## WORK ORDER
For the word "computer", work out how many lines in the records below contain it and state that count alone.

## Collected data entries
##############################
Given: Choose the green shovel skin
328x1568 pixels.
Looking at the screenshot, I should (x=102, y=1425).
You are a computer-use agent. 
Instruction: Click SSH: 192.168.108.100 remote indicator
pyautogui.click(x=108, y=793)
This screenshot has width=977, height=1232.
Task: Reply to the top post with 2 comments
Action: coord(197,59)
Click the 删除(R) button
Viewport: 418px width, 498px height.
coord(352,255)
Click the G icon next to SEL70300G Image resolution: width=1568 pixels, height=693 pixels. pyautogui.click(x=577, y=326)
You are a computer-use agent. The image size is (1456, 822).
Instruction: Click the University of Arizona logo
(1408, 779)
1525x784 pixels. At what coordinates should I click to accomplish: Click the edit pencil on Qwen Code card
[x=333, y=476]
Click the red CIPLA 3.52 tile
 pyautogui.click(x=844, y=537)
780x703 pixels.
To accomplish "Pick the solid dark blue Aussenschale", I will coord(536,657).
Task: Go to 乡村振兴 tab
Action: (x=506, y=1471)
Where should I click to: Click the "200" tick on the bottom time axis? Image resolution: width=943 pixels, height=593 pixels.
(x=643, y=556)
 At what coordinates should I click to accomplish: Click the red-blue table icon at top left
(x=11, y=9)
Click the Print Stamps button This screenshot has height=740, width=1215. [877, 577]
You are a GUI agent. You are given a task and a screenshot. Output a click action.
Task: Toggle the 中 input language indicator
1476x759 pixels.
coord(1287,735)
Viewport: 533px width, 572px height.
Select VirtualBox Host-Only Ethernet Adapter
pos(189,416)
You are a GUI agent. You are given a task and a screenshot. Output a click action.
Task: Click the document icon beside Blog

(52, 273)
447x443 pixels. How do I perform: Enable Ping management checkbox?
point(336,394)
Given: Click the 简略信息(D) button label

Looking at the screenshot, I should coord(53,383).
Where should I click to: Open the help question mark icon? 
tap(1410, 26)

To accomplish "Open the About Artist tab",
##############################
## EXERCISE RESULT
2